Ultimately, Theory and Educational Research reveals, as David Berliner states, "that even though theoretical labor is challenging, it can also be exhilarating for the researcher, demanding personal creativity while building one's critical intellectual power."

In her 2005 Harvard Educational Review article, titled "What ‘Counts’ as Educational Policy?" Anyon offers what she calls "notes toward a new paradigm" for educational policy analysis and activism. This is perhaps the clearest articulation and summation of Anyon's intellectual contribution, and more, the passionate political commitments of her life. We need a new paradigm, Anyon insists, "one that promotes equity-seeking school change and that includes strategies to create conditions that will allow the educational improvements to take root, grow, and bear fruit in students' lives."

Another of Anyon's notable works is her 2011 book, Marx and Education, in which she offers an introduction to the Marxian tradition in education scholarship, and encourages a new generation of scholars to re-engage Marxian ideas as a way to more powerfully explain and respond to persistent class and race inequities in public education.

==Mentorship==
Besides her seminal contributions to education and social policy, Anyon was widely known as an outstanding and supportive mentor.
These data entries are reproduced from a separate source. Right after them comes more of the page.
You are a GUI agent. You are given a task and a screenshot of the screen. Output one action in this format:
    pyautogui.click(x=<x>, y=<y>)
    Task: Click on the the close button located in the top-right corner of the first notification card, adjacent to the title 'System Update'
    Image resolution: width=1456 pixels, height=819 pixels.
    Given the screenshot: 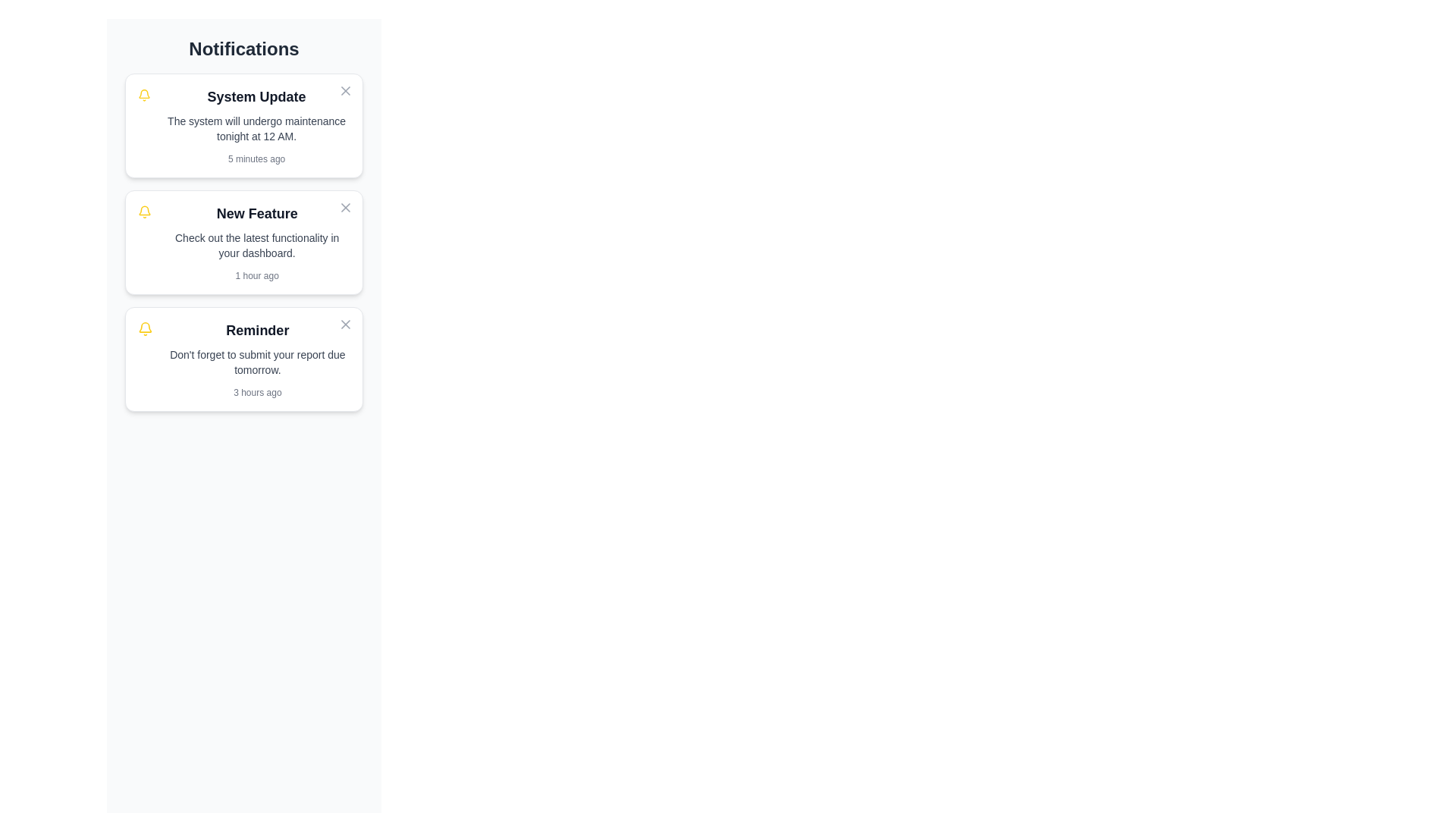 What is the action you would take?
    pyautogui.click(x=345, y=90)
During her tenure in the Urban Education Doctoral Program at the CUNY Graduate Center, she chaired over a dozen dissertations and sat on numerous dissertation committees. Anyon continued to work with doctoral students until the time of her death on September 7, 2013, at her home in Manhattan, where she died of cancer. A revised version of Radical Possibilities is due to come out in early 2014.
 She was a professor of social and educational policy at the CUNY Graduate Center until her death in 2013.

==Works==
- "Social Class and the Hidden Curriculum of Work", Journal of Education, Vol. 162, no. 1, Fall 1980.
- Social Class and School Knowledge (Curriculum Inquiry, 1981)
- Ghetto Schooling: A Political Economy of Urban Education (Teachers College Press, 1997)
- Radical Possibilities: Public Policy, Urban Education, and a New Social Movement (Routledge 2005)
- Theory and Educational Research: Toward Critical Social Explanation(Routledge 2009).